Education, Egan, Idaho Politics, Kramer

What Next

Idaho’s Battle Over Education Reform

There was never a real chance that supporters of a recall of Idaho’s Superintendent of Public Instruction would be able to collect the nearly 160,000 valid signatures needed to force a recall of the controversial superintendent. Now that the recall effort is officially dead, the question becomes whether opponents of Tom Luna’s education reform ideas can keep the public concern – even anger – at a level sufficient to make a 2012 referendum, already qualified for the ballot, successful?

I’d argue the failure of the recall is a significant strategic setback for those who think Idaho’s education policy is headed in the wrong direction. The decision to mount the recall was, with perfect hindsight, a miscalculation that will now be portrayed as a sign of weakness.

Recall organizers, like Jim Allen in Pocatello, claim a moral victory with the recall effort despite not putting the superintendent’s job on the line.

“We’re not here whining and crying because it didn’t happen. We wanted to send a message and I think we succeeded in doing that,” Allen said.

We’ll see, but moral victories never win elections.

For his part, Luna said recall backers have made the issues surrounding education reform “personal,” while he’s focused on implementing the laws. After upsetting the status quo, the superintendent now is the status quo and so far he seems to be doing a credible job of playing both offense and defense. Luna is turning out to be, whatever you think of his policies, one of the more media savvy Idaho politicians in a long time.

If opponents of what Luna engineered in this year’s Idaho Legislature hope to overturn those laws next year they’ll need three things that may be hard to manufacture: money, a really compelling message and a level of public outrage that can be maintained for the next 17 months.

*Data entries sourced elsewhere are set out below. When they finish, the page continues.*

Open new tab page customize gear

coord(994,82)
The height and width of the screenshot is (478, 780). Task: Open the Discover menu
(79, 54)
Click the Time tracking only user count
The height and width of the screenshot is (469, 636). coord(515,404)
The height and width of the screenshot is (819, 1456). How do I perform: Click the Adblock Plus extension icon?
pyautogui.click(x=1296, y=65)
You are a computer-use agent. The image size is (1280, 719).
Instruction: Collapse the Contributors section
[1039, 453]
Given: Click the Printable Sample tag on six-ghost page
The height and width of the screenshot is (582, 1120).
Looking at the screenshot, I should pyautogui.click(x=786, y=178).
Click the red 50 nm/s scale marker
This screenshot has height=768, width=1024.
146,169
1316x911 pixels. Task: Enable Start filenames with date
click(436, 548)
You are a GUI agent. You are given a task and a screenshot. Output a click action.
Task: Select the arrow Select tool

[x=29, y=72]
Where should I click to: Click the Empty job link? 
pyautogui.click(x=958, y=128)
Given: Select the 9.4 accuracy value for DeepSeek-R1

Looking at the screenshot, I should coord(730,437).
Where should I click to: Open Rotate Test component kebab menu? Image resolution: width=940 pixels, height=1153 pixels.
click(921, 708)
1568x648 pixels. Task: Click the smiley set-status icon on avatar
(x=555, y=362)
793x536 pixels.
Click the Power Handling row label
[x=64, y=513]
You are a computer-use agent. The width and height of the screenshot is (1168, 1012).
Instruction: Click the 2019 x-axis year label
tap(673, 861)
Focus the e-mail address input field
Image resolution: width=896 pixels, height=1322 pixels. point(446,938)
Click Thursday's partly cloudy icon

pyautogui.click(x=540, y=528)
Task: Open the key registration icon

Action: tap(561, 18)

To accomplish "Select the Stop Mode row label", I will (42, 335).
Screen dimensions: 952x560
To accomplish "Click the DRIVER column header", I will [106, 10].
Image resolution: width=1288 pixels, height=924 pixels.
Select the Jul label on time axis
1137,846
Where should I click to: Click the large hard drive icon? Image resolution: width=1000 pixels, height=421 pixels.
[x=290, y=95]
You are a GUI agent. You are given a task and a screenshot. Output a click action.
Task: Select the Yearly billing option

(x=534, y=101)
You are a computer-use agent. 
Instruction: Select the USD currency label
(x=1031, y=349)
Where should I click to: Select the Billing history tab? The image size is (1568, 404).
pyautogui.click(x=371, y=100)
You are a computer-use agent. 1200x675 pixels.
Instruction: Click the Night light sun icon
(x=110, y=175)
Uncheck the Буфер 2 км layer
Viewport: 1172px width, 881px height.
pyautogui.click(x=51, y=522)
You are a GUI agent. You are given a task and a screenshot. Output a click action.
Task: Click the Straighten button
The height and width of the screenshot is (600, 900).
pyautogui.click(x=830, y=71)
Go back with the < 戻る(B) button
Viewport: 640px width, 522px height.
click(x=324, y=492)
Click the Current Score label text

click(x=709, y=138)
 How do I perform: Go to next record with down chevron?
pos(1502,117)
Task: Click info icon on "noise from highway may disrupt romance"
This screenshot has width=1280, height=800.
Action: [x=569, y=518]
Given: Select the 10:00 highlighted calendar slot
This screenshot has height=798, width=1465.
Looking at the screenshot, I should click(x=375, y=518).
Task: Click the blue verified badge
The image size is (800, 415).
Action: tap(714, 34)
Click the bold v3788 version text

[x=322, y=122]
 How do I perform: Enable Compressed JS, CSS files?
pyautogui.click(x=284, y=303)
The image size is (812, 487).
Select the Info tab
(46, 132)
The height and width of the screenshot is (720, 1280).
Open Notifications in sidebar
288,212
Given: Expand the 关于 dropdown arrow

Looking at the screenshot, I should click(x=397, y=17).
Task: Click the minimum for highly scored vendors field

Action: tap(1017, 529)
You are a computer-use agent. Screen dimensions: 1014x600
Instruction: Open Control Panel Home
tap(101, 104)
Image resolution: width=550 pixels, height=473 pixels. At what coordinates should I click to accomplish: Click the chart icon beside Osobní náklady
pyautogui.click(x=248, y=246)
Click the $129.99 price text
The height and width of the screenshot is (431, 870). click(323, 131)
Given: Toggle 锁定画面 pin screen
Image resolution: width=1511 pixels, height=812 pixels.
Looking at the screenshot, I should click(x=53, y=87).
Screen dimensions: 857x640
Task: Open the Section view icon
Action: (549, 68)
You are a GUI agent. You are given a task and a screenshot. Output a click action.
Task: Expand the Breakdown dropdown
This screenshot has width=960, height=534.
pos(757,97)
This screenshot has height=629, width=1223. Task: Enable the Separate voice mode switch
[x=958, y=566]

Recall opponents spent little money gathering signatures over the last few week – there are conflicting stories as to how short they fell – and they never came up with a consistent message about why what Luna and legislative Republicans have done is so harmful. They’ll need to do a lot better in the months ahead and history would indicate that they will need serious money to run a real campaign.

You can take it to the bank that the pro-reform forces will be organized, disciplined and well-financed.

In his statement in the wake of the recall failure, Republican Party chairman Norm Semanko seemed to indicate that he wants the continuing debate to stay focused on what became the GOP talking points during the 2011 legislature, namely curbing the union power of teachers.

Semanko said, in part, the efforts to place “Union interests ahead of the true recipients of public education, the students, have failed in Idaho.” That line of argument, coupled with a desire to control spending on education, essentially carried the day for the reform efforts during the legislative session.

The challenge for those who succeeded in putting the reform package on the ballot next year is to have the resources, the discipline and ability to make the referendum about something more fundamental – the future of education in Idaho. They may well have passion on their side, but they’ll need a strategy and money to overturn what is now the status quo in Idaho education.

A month can be a long time in politics. Seventeen months can be a life time.